** BEGIN RECORDS FOR THE TASK **

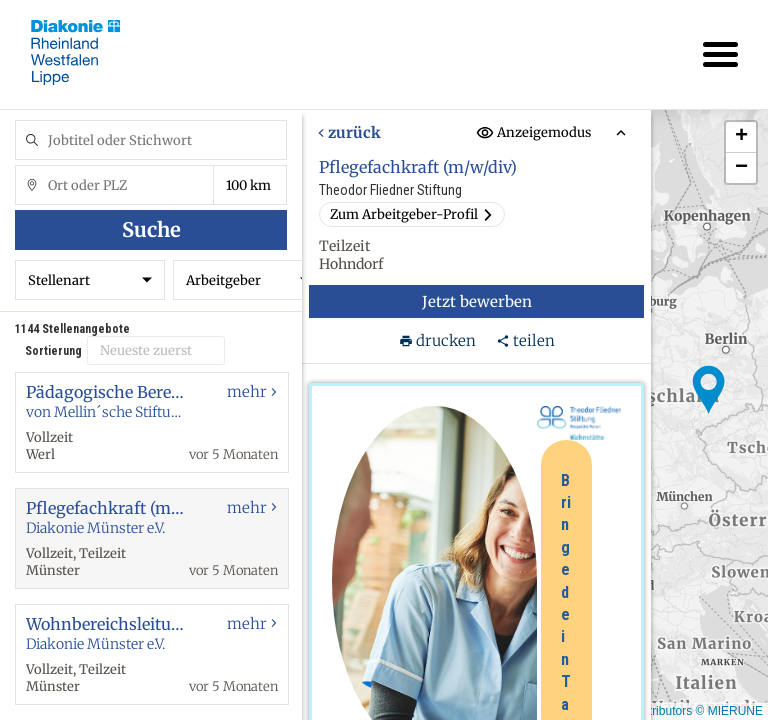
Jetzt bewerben (477, 301)
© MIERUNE (729, 711)
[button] (709, 390)
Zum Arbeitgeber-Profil (412, 214)
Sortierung (53, 351)
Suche (151, 229)
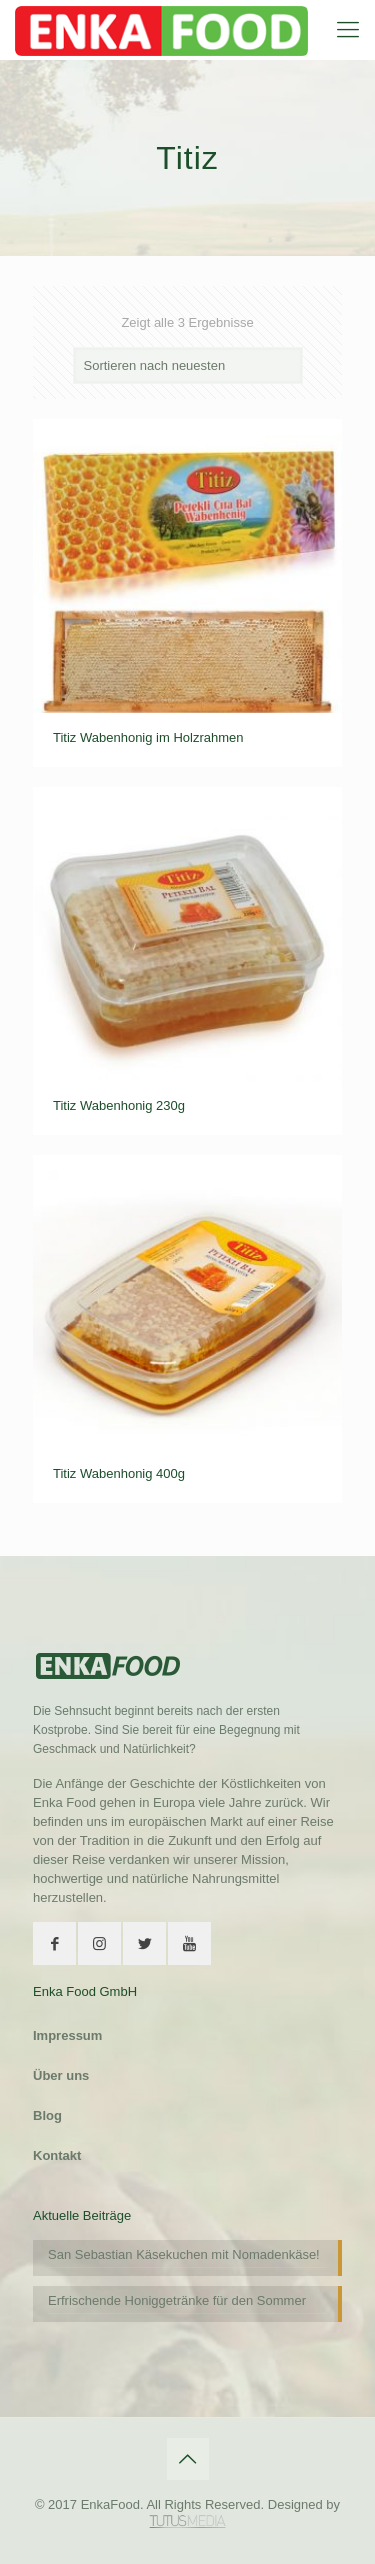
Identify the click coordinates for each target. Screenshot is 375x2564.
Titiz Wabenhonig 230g (119, 1105)
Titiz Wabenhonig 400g (119, 1473)
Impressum (67, 2035)
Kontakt (57, 2155)
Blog (47, 2115)
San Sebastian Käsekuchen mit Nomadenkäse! (184, 2254)
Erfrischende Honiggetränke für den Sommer (177, 2300)
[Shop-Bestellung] (188, 365)
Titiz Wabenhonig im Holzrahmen (148, 737)
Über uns (61, 2075)
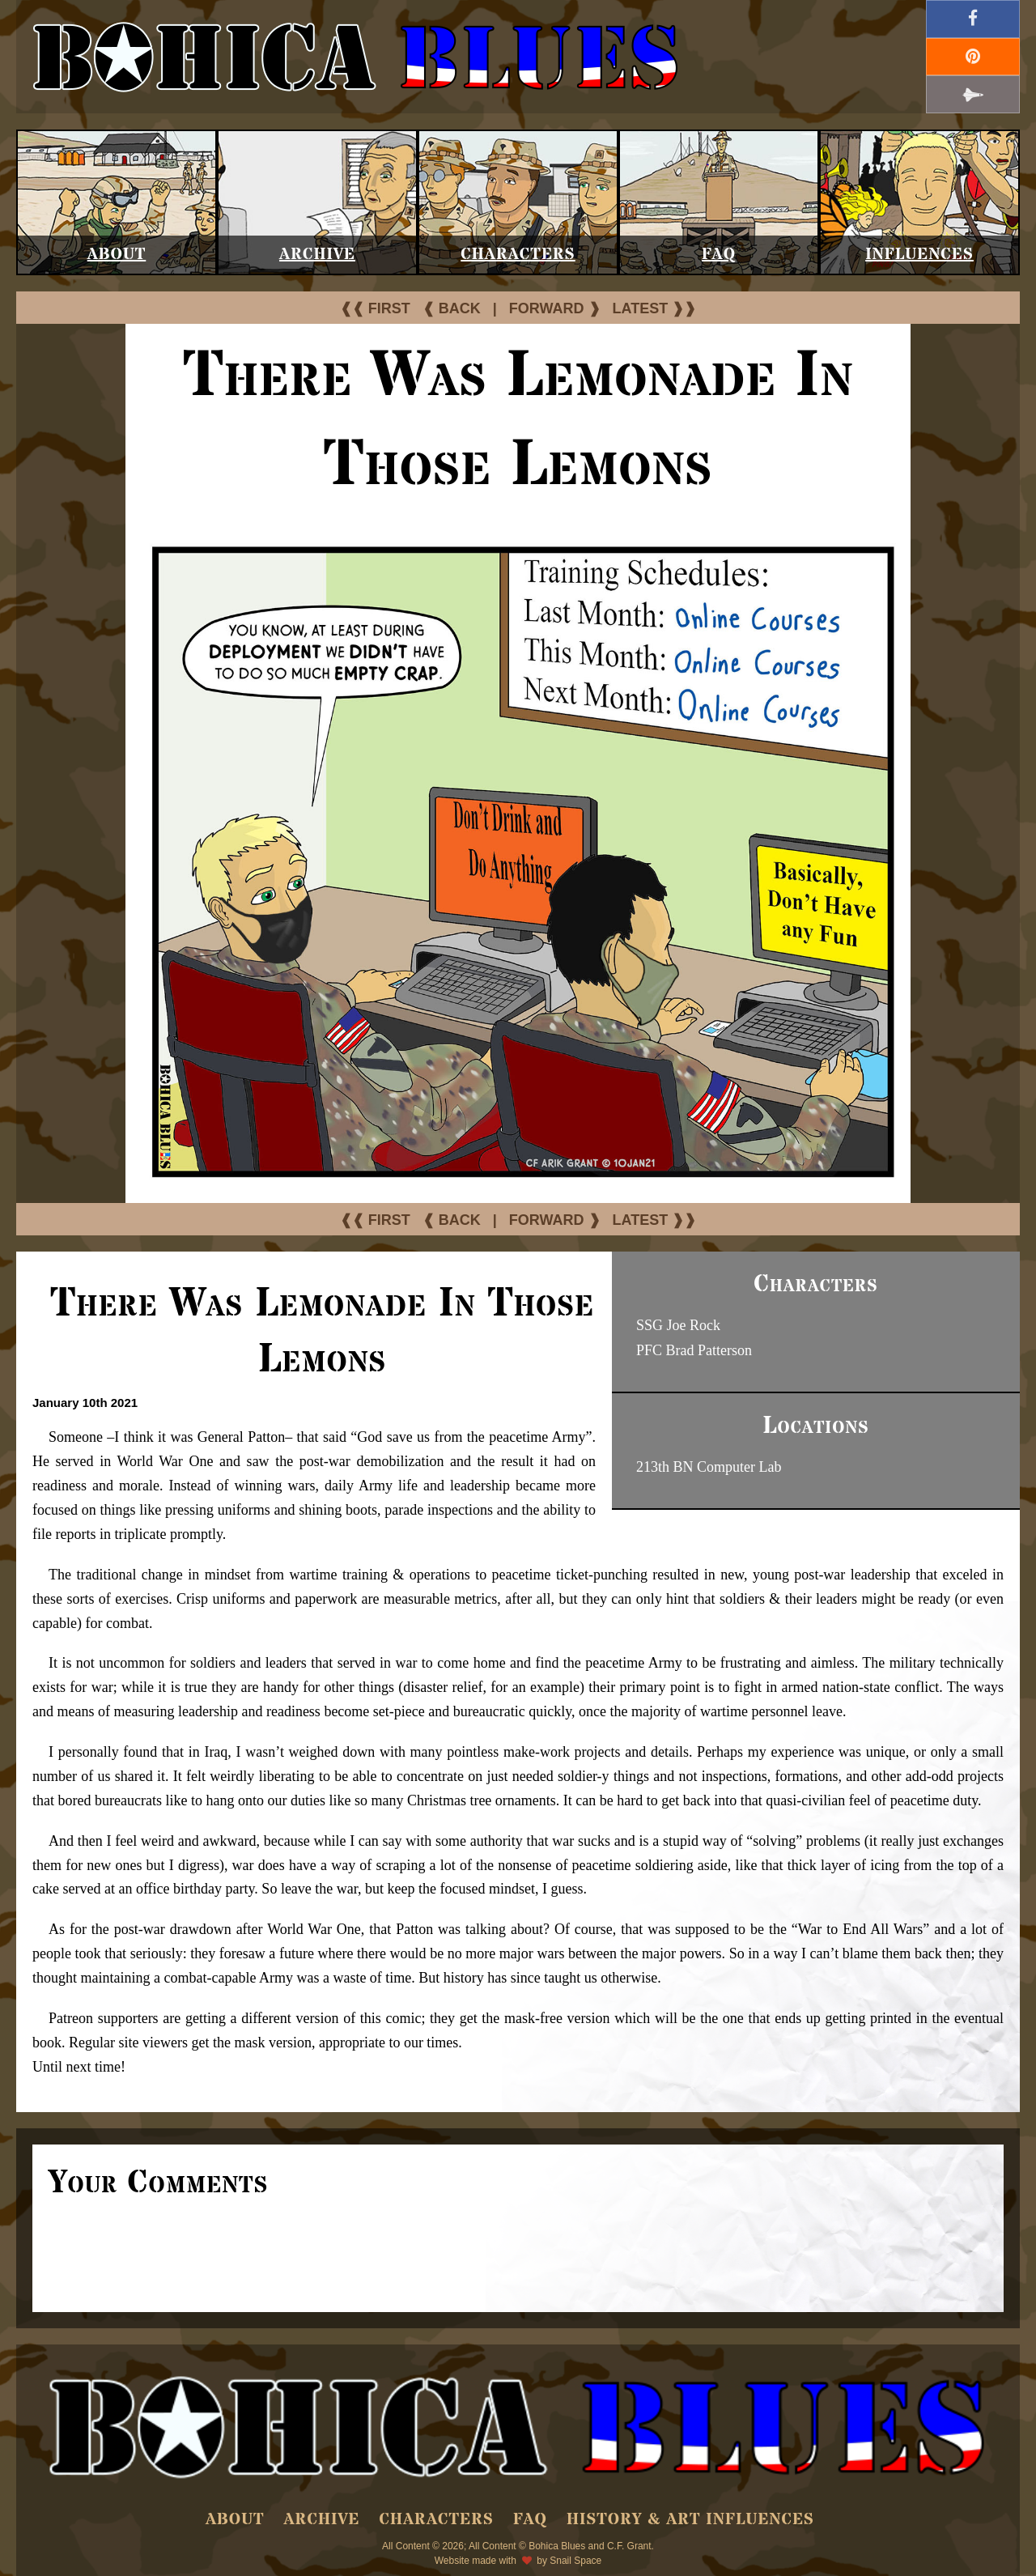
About (116, 255)
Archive (317, 255)
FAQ (719, 255)
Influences (919, 255)
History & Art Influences (690, 2520)
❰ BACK (451, 308)
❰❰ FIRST (375, 308)
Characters (518, 255)
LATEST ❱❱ (655, 308)
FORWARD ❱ (555, 308)
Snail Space (575, 2560)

** END RECORDS FOR THE TASK **

■ **WORK TO BE COMPLETED**:
Transcribe every line of the items above word for word, leaving out the pictures.

■ **TASK RESULT**:
Jetzt bewerben (477, 301)
© MIERUNE (729, 711)
[button] (709, 390)
Zum Arbeitgeber-Profil (412, 214)
Sortierung (53, 351)
Suche (151, 229)
Identify the click coordinates for each target. Screenshot is 375x2564.
Titiz Wabenhonig 230g (119, 1105)
Titiz Wabenhonig 400g (119, 1473)
Impressum (67, 2035)
Kontakt (57, 2155)
Blog (47, 2115)
San Sebastian Käsekuchen mit Nomadenkäse! (184, 2254)
Erfrischende Honiggetränke für den Sommer (177, 2300)
[Shop-Bestellung] (188, 365)
Titiz Wabenhonig im Holzrahmen (148, 737)
Über uns (61, 2075)
About (116, 255)
Archive (317, 255)
FAQ (719, 255)
Influences (919, 255)
History & Art Influences (690, 2520)
❰ BACK (451, 308)
❰❰ FIRST (375, 308)
Characters (518, 255)
LATEST ❱❱ (655, 308)
FORWARD ❱ (555, 308)
Snail Space (575, 2560)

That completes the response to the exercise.